## What you should do
Look below for the lines from the one with "Image resolution: width=214, height=2576." to the one with "Cookie settings (82, 2517)", and copy exactly those lines, both ends included.

## Supplied data
-----
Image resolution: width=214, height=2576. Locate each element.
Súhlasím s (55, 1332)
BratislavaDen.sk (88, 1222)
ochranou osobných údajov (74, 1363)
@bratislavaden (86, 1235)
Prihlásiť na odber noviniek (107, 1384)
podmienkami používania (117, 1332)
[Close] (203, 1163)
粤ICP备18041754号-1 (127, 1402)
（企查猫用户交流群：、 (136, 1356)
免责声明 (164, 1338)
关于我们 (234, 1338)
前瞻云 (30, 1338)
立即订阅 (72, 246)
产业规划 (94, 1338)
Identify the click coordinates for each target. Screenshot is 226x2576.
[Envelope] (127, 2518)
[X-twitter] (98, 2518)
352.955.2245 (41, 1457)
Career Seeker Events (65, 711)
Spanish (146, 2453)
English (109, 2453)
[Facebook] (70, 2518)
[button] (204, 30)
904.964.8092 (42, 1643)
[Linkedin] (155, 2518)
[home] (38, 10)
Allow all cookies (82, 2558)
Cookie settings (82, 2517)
-----
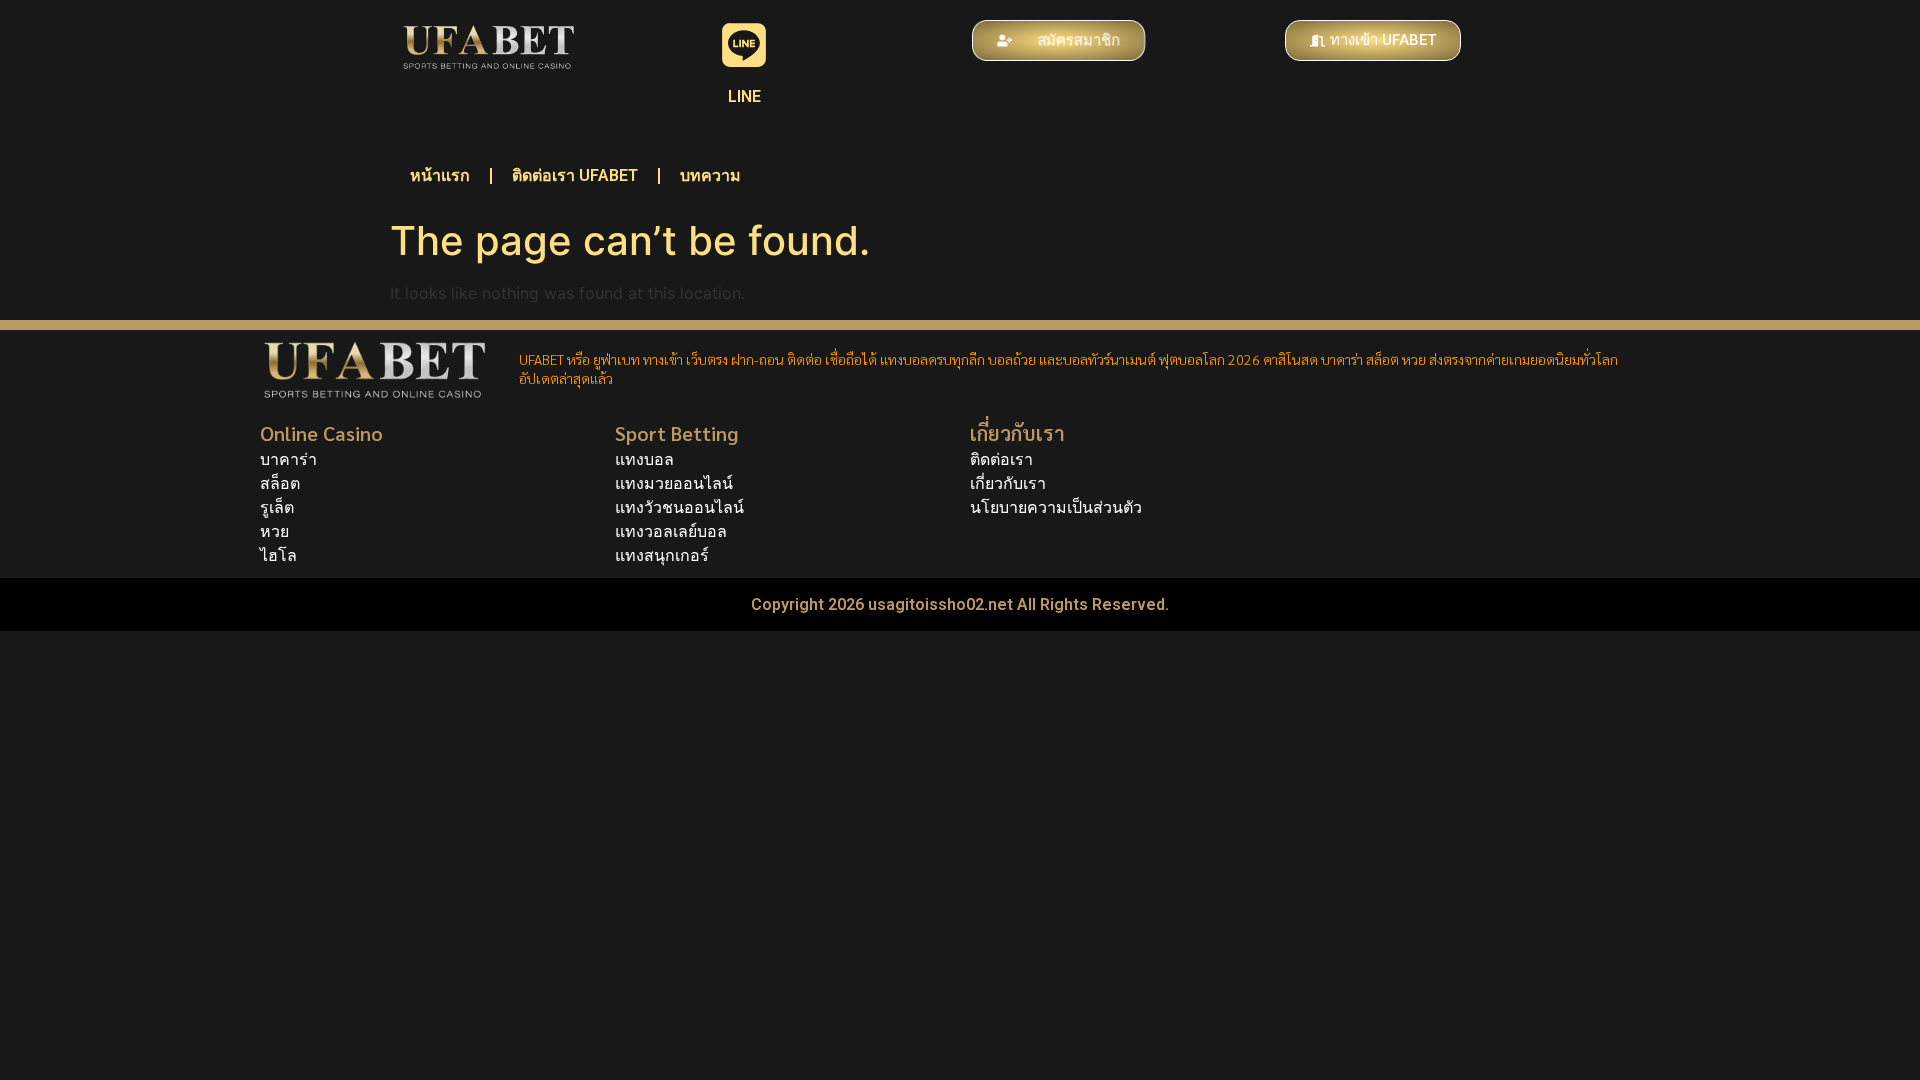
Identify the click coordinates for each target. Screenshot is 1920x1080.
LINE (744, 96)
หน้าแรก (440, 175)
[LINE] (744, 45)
-----
## Response to the exercise
Image resolution: width=214, height=2576. Locate each element.
Súhlasím s (55, 1332)
BratislavaDen.sk (88, 1222)
ochranou osobných údajov (74, 1363)
@bratislavaden (86, 1235)
Prihlásiť na odber noviniek (107, 1384)
podmienkami používania (117, 1332)
[Close] (203, 1163)
粤ICP备18041754号-1 (127, 1402)
（企查猫用户交流群：、 (136, 1356)
免责声明 (164, 1338)
关于我们 (234, 1338)
前瞻云 (30, 1338)
立即订阅 (72, 246)
产业规划 (94, 1338)
Identify the click coordinates for each target. Screenshot is 226x2576.
[Envelope] (127, 2518)
[X-twitter] (98, 2518)
352.955.2245 (41, 1457)
Career Seeker Events (65, 711)
Spanish (146, 2453)
English (109, 2453)
[Facebook] (70, 2518)
[button] (204, 30)
904.964.8092 (42, 1643)
[Linkedin] (155, 2518)
[home] (38, 10)
Allow all cookies (82, 2558)
Cookie settings (82, 2517)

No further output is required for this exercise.